*LISTED ENTRIES*:
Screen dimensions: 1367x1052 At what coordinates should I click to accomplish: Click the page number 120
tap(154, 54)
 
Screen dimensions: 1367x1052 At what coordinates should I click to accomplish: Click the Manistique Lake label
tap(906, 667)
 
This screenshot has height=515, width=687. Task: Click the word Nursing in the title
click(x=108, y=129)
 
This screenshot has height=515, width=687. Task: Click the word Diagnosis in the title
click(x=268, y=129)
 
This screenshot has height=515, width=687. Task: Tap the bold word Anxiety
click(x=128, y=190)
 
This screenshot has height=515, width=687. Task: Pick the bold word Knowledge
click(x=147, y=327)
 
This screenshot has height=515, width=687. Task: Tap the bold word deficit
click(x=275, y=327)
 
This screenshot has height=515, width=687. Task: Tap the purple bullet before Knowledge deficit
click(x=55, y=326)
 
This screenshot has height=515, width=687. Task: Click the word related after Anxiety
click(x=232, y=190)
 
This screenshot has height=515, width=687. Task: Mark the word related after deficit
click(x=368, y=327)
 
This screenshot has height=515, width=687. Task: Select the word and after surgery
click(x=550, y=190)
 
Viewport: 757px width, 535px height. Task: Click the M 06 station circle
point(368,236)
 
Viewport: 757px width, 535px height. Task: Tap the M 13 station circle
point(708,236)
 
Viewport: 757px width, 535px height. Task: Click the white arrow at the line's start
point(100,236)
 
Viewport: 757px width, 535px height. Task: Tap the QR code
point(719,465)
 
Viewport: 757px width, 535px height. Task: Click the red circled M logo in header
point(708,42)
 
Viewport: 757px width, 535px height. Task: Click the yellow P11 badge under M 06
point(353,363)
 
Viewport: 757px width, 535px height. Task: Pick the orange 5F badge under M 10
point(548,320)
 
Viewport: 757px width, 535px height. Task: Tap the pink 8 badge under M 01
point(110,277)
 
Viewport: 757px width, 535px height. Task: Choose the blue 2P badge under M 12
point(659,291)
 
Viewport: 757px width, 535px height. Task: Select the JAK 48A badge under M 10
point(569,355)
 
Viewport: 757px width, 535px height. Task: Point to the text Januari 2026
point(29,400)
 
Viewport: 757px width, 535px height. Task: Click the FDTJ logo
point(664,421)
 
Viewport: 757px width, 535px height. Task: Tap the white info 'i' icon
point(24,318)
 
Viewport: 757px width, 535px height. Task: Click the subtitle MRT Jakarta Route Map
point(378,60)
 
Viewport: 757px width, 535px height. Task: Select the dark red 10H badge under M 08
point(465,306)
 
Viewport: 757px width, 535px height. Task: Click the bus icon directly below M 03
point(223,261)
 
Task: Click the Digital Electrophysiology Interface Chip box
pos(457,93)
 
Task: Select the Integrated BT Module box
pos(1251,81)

*GOAL OF THE EXERCISE*: Copy the material verbatim, starting at the line that contains "Diagnosis in the title" and ending at the line that contains "click(x=232, y=190)", with both of those lines included.

*FINISHED ANSWER*:
This screenshot has height=515, width=687. Task: Click the word Diagnosis in the title
click(x=268, y=129)
 
This screenshot has height=515, width=687. Task: Tap the bold word Anxiety
click(x=128, y=190)
 
This screenshot has height=515, width=687. Task: Pick the bold word Knowledge
click(x=147, y=327)
 
This screenshot has height=515, width=687. Task: Tap the bold word deficit
click(x=275, y=327)
 
This screenshot has height=515, width=687. Task: Tap the purple bullet before Knowledge deficit
click(x=55, y=326)
 
This screenshot has height=515, width=687. Task: Click the word related after Anxiety
click(x=232, y=190)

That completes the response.